>> BEGIN
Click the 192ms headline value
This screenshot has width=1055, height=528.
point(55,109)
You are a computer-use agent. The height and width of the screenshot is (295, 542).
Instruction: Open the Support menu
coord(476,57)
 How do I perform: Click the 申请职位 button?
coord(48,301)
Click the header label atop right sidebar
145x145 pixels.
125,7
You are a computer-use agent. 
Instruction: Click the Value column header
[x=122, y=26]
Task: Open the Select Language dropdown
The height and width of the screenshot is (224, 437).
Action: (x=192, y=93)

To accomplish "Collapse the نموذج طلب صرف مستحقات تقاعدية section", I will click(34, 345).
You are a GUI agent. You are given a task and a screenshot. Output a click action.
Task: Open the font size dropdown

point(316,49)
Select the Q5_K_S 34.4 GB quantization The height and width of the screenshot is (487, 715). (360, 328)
>> END
>> BEGIN
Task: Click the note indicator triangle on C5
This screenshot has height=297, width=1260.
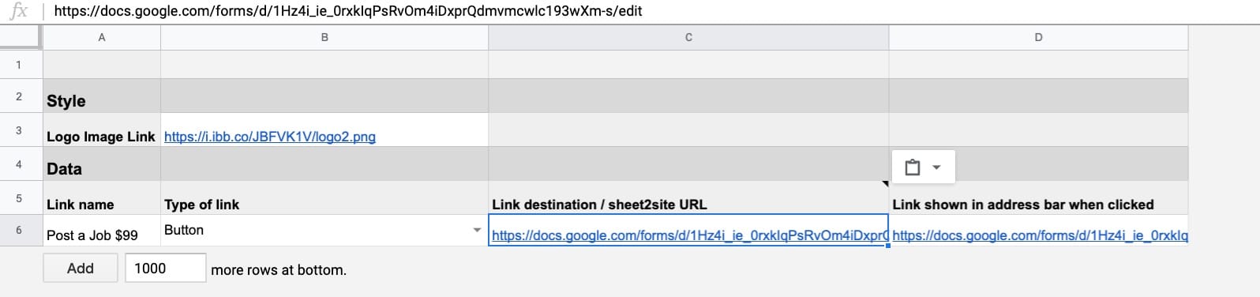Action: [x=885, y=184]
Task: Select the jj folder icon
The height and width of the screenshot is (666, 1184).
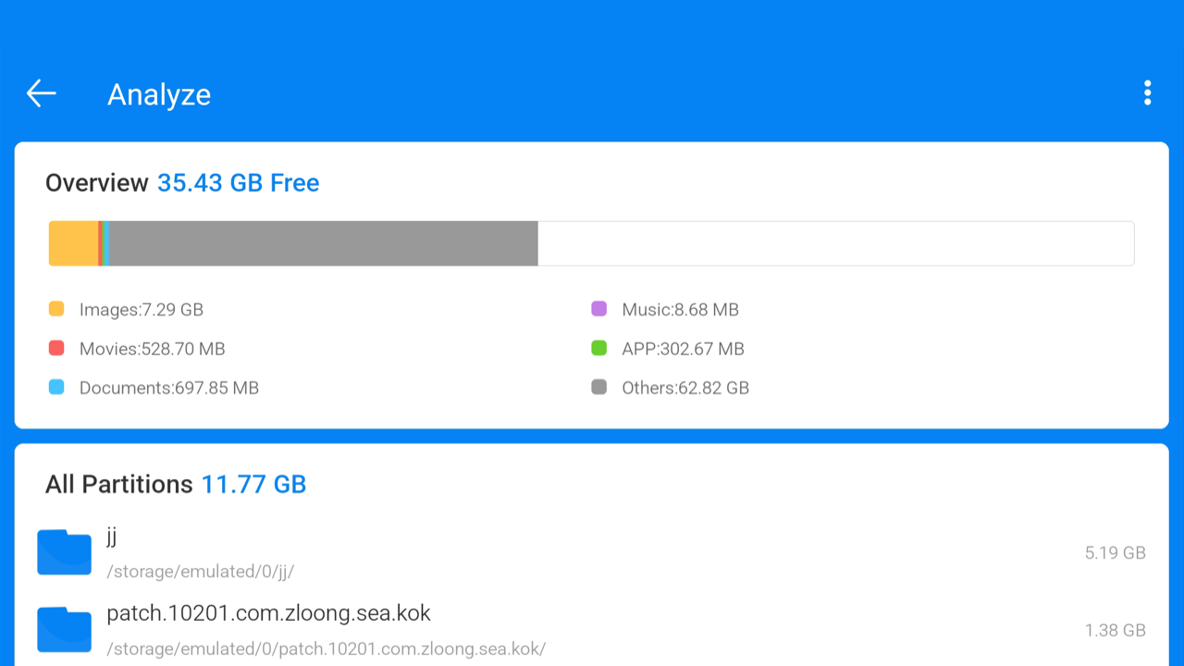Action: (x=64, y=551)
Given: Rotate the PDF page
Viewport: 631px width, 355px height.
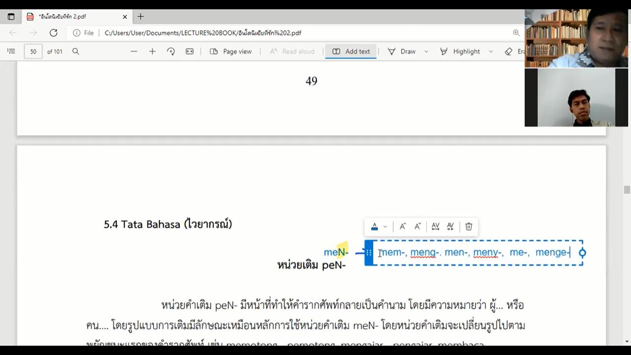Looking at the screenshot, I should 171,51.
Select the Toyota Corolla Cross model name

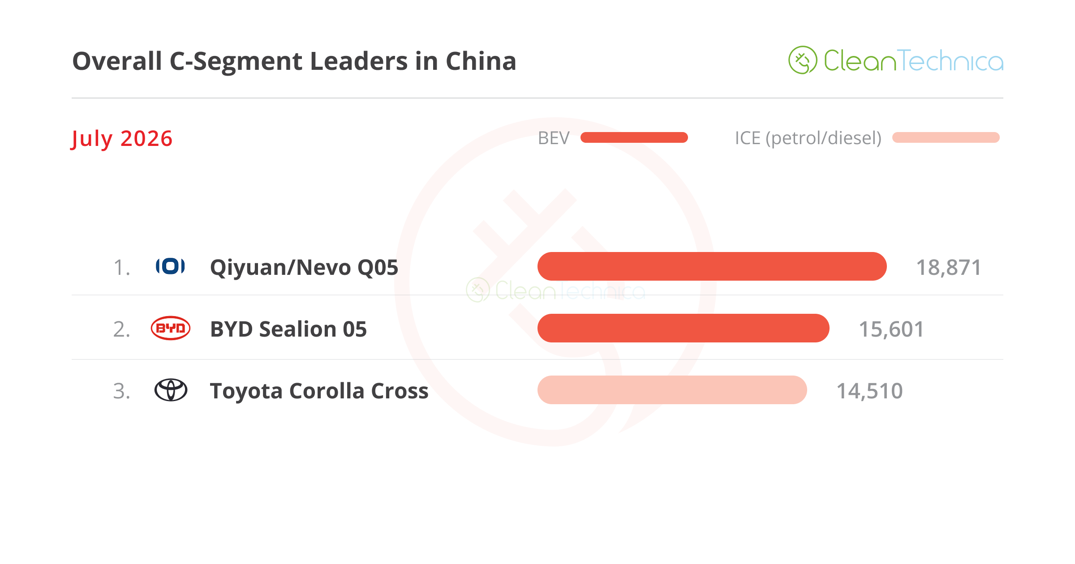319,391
>> END
- [AIM OF THE EXERCISE] Output the records in the stretch from the line containing "Click the 192ms headline value" through the line containing "coord(48,301)", both included, reproducing each line verbatim.

- [WRITTEN SOLUTION]
Click the 192ms headline value
This screenshot has width=1055, height=528.
point(55,109)
You are a computer-use agent. The height and width of the screenshot is (295, 542).
Instruction: Open the Support menu
coord(476,57)
 How do I perform: Click the 申请职位 button?
coord(48,301)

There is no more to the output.